▶ _Problem description_
Write out the entries exactly, leaving out every picture.

▶ _Source records_
※

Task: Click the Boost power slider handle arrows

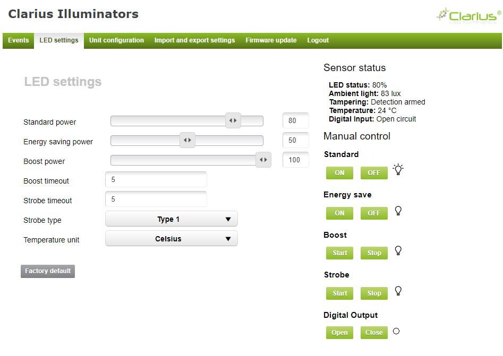Action: click(263, 160)
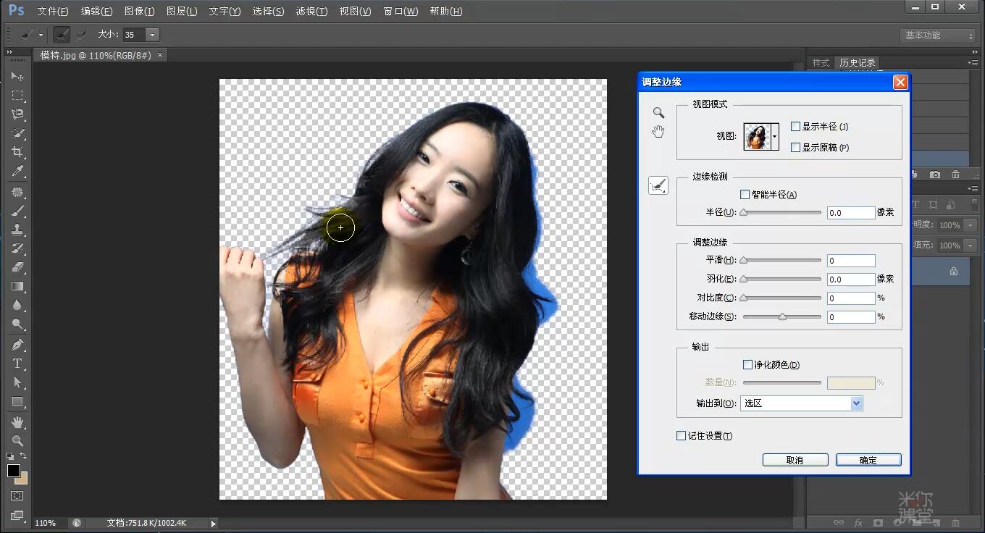Open the brush size dropdown in options bar
985x533 pixels.
(x=152, y=34)
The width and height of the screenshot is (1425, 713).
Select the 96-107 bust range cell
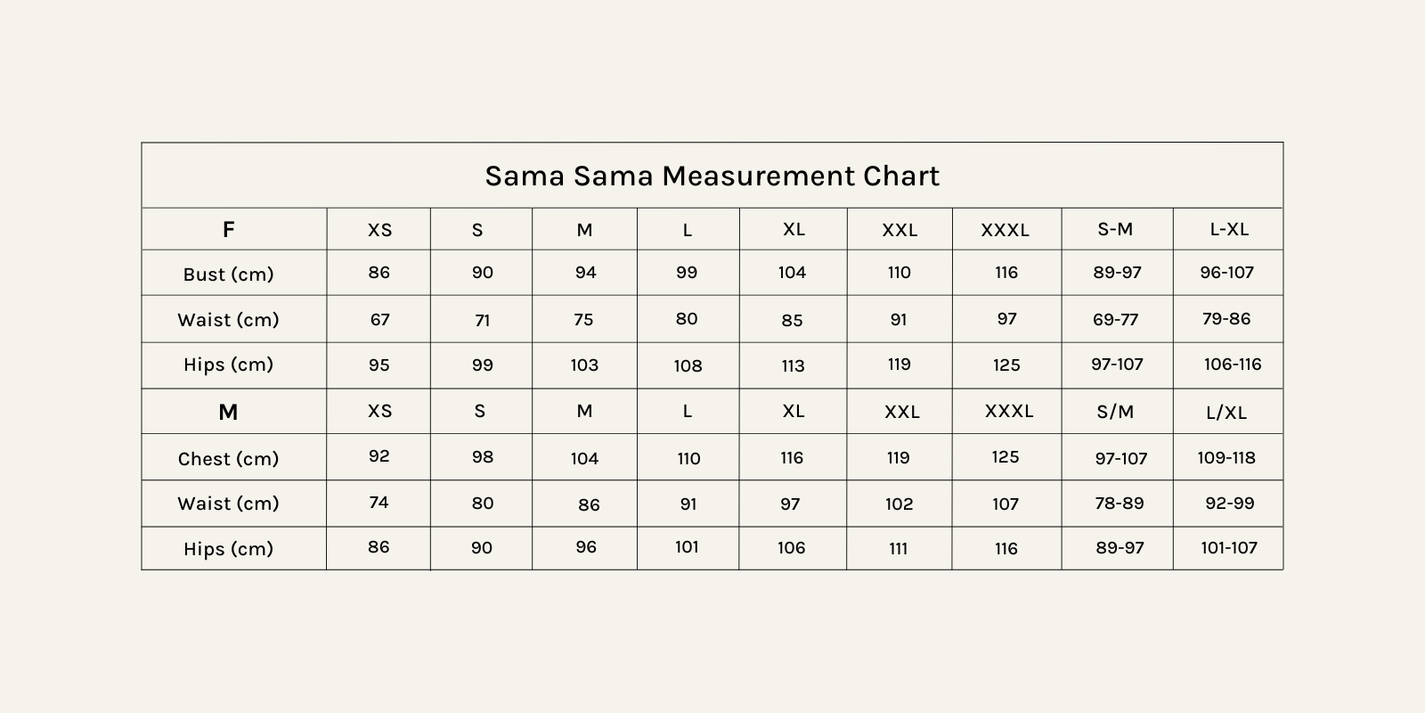(x=1226, y=273)
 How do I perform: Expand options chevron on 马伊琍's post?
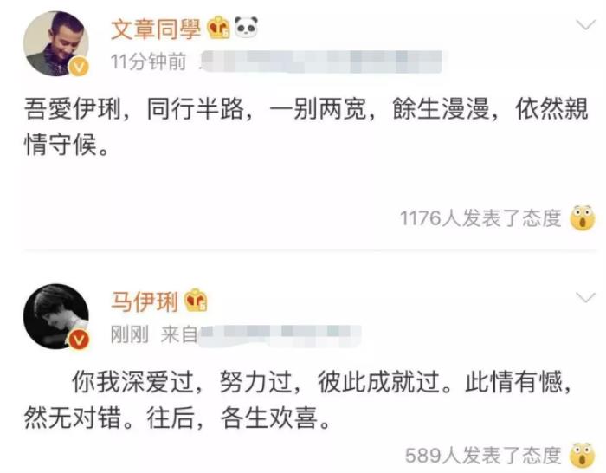pos(585,297)
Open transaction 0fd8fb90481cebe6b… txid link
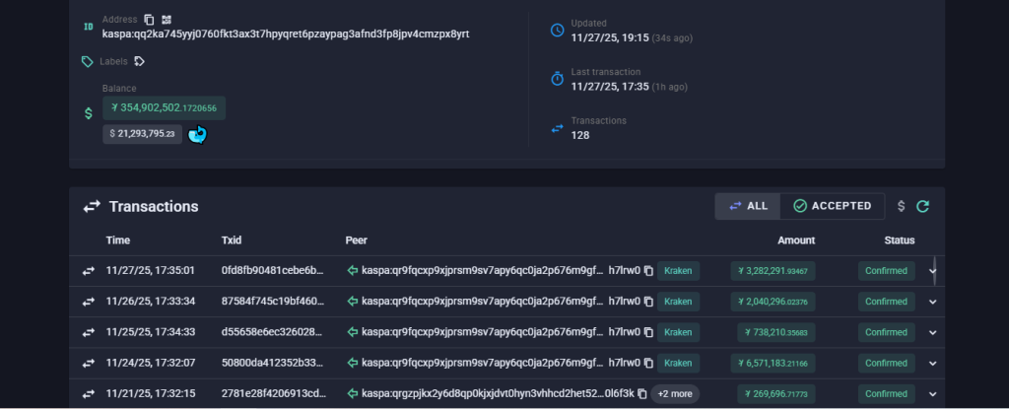The image size is (1009, 409). (x=272, y=270)
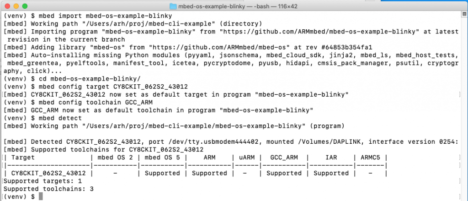Click the Supported cell under mbed OS 5
The height and width of the screenshot is (201, 468).
(x=162, y=173)
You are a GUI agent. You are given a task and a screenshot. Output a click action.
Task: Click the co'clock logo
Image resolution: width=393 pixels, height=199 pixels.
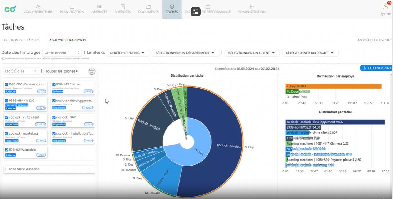[x=10, y=9]
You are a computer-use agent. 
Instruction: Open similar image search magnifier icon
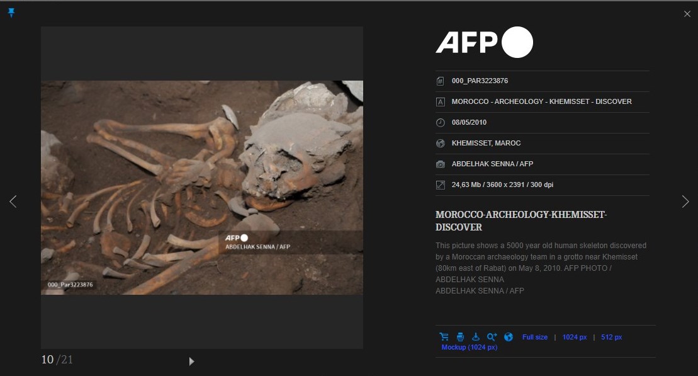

※

▶ _Output for this task_
Task: Click the Boost power slider handle arrows

Action: click(263, 160)
Open the brush size dropdown in options bar
985x533 pixels.
(x=152, y=34)
The width and height of the screenshot is (1425, 713).
Select the 96-107 bust range cell
(x=1226, y=273)
 How do I perform: Expand options chevron on 马伊琍's post?
pos(585,297)
Open transaction 0fd8fb90481cebe6b… txid link
The image size is (1009, 409). (x=272, y=270)
Click the Supported cell under mbed OS 5
The height and width of the screenshot is (201, 468).
(x=162, y=173)
You are a GUI agent. You are given a task and a screenshot. Output a click action.
Task: Click the co'clock logo
Image resolution: width=393 pixels, height=199 pixels.
[x=10, y=9]
You are a computer-use agent. 
Instruction: Open similar image search magnifier icon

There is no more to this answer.